Go through the entries below and work out how many lines include "server"; give only that number.

(Dataset entries)
============

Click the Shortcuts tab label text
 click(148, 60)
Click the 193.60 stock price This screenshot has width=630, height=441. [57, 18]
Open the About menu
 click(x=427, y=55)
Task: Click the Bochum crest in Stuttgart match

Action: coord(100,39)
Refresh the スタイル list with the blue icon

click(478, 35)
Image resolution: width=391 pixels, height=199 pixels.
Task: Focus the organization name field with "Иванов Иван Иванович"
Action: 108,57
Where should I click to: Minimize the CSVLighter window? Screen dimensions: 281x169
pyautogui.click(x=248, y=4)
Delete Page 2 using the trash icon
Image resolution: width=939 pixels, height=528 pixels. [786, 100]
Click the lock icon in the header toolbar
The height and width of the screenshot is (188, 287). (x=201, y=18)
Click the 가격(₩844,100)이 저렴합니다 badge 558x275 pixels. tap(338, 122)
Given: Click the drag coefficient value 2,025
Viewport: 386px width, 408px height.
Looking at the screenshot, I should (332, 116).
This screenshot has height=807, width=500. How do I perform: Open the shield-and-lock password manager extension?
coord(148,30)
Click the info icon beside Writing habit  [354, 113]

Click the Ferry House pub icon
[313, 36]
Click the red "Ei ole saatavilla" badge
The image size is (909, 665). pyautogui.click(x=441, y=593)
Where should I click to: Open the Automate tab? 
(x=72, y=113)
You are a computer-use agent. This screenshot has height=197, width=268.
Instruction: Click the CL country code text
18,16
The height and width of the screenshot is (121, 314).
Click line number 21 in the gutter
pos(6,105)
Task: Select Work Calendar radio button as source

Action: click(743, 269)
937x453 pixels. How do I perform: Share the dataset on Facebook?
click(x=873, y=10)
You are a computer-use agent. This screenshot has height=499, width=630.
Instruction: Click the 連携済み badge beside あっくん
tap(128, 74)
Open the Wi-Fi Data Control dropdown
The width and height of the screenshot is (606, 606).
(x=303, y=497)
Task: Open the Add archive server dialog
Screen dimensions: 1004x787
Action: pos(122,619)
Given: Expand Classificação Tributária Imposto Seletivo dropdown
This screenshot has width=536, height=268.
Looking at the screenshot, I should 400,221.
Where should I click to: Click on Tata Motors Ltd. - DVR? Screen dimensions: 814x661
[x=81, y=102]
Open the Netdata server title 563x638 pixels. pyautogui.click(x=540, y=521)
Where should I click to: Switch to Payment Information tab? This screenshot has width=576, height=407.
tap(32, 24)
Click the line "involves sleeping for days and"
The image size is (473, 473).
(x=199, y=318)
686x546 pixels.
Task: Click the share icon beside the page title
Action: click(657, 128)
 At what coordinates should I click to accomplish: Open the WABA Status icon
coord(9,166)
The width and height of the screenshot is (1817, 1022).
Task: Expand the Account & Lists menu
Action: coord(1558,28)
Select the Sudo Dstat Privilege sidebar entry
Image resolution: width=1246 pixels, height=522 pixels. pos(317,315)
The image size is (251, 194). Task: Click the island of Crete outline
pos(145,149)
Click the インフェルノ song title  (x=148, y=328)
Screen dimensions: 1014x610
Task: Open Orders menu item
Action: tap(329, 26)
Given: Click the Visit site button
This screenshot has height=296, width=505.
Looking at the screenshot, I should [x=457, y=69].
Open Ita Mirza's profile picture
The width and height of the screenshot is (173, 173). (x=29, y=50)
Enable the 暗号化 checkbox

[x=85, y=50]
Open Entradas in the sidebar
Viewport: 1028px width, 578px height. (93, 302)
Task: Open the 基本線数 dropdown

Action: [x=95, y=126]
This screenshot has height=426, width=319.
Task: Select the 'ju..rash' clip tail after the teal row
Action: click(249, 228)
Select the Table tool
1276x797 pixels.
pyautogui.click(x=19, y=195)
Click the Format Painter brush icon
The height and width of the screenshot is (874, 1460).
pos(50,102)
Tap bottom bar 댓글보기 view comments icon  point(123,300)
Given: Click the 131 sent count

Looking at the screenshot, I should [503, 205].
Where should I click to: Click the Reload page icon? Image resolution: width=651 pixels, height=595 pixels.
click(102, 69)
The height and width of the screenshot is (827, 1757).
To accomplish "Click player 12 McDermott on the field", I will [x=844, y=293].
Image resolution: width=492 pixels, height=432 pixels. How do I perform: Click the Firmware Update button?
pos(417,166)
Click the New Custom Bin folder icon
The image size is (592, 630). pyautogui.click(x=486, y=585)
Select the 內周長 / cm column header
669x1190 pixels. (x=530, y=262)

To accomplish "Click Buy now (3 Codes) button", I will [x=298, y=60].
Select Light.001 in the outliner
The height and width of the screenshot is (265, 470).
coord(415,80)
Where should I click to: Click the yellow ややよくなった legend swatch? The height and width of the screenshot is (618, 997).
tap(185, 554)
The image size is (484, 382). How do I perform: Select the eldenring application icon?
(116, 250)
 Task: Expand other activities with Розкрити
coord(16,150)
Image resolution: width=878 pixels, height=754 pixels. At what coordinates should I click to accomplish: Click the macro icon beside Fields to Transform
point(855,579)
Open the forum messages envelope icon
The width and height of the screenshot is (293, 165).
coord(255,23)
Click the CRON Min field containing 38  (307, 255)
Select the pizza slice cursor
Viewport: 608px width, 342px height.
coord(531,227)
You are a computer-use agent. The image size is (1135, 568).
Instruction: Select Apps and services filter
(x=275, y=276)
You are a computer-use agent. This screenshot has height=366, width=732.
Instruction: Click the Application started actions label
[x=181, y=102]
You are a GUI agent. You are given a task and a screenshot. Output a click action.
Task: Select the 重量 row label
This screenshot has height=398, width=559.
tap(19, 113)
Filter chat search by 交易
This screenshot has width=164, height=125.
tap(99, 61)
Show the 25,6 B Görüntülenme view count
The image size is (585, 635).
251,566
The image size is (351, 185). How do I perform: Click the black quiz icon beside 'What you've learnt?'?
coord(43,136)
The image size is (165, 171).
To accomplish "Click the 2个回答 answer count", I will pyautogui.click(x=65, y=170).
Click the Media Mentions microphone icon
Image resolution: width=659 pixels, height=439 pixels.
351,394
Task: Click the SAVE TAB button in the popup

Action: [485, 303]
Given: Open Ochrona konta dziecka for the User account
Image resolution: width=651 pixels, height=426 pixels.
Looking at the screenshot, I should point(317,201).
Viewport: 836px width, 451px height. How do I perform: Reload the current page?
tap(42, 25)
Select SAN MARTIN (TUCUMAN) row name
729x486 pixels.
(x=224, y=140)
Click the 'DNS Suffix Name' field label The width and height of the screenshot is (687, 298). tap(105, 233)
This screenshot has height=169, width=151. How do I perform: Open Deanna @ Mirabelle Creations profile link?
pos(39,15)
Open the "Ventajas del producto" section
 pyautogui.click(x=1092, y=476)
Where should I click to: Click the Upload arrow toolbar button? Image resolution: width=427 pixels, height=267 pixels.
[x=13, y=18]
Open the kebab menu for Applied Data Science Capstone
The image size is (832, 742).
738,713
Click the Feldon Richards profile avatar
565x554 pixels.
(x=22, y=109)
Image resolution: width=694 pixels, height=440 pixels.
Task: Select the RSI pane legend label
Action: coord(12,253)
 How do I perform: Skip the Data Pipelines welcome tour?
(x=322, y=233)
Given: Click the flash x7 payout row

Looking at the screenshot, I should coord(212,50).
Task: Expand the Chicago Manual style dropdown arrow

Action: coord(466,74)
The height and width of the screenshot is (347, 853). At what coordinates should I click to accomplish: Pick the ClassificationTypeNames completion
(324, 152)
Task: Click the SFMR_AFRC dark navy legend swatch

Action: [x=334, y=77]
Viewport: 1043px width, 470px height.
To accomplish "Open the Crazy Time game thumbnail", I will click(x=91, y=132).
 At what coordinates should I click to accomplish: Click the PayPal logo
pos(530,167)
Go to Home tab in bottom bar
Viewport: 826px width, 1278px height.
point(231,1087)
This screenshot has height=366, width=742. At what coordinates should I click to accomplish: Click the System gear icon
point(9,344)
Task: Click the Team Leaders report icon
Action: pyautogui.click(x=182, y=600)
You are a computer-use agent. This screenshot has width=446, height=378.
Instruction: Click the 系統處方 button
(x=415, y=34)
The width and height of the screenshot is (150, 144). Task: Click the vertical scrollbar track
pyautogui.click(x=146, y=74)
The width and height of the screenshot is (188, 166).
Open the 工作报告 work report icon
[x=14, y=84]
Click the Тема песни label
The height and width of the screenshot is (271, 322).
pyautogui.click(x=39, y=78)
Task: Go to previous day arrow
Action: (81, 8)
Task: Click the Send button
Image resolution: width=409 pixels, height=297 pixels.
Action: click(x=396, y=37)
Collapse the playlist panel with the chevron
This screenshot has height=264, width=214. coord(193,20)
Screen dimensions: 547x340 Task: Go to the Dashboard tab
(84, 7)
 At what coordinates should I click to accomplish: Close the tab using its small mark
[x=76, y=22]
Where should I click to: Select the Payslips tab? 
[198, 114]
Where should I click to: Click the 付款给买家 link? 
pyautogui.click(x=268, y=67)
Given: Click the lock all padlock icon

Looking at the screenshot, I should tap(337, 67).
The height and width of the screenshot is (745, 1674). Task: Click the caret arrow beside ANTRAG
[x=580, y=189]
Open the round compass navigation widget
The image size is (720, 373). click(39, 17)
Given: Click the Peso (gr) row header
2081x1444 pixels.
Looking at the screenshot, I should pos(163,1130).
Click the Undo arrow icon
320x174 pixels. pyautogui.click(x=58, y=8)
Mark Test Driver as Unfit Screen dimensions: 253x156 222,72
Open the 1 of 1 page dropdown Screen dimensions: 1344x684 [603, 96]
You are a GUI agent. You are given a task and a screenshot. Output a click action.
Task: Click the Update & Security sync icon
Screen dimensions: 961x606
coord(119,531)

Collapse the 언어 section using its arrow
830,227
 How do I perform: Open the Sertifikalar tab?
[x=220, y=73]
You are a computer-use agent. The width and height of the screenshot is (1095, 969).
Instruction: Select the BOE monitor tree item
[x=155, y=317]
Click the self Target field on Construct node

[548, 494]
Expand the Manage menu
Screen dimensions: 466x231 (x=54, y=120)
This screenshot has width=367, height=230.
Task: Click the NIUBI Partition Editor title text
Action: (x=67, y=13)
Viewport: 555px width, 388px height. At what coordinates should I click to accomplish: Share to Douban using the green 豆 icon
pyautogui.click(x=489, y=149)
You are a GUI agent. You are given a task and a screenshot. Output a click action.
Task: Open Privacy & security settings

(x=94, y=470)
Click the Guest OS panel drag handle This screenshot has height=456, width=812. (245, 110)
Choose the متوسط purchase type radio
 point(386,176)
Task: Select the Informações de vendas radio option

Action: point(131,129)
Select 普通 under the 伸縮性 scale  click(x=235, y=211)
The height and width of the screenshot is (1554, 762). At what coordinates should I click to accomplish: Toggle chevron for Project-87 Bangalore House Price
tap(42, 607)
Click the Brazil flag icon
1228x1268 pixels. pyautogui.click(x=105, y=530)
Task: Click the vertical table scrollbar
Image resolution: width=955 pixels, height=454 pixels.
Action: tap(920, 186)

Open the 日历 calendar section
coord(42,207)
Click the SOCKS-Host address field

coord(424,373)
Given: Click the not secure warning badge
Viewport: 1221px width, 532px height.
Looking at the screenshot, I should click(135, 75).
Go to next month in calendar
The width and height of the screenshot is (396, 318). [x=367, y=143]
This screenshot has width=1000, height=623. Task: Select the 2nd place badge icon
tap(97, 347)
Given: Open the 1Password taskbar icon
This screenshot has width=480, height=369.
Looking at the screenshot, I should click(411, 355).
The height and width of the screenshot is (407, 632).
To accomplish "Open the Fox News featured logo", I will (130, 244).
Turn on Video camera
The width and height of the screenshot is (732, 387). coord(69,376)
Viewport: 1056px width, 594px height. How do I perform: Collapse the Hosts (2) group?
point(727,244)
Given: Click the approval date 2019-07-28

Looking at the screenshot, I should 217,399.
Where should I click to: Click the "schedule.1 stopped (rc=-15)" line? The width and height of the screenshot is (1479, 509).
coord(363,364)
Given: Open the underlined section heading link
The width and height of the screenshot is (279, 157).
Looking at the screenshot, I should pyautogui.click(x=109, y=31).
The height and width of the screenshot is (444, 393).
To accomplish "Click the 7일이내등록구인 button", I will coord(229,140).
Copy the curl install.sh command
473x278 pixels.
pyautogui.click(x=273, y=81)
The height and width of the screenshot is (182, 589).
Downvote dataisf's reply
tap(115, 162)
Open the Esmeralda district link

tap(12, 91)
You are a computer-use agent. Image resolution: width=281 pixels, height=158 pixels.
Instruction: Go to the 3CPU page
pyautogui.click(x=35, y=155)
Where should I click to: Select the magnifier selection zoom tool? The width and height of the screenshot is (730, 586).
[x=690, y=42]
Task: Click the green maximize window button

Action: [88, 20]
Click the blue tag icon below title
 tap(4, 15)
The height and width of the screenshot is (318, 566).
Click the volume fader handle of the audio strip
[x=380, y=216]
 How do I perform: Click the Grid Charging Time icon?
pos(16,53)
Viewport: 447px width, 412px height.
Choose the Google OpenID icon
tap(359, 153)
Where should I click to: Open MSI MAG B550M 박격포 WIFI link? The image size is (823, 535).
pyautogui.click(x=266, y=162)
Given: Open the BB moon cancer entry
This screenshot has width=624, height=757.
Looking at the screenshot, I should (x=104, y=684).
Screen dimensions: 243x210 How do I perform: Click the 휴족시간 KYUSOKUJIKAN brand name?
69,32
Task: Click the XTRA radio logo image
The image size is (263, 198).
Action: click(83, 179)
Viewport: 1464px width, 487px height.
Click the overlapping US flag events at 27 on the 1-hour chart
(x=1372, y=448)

============

» Written answer
2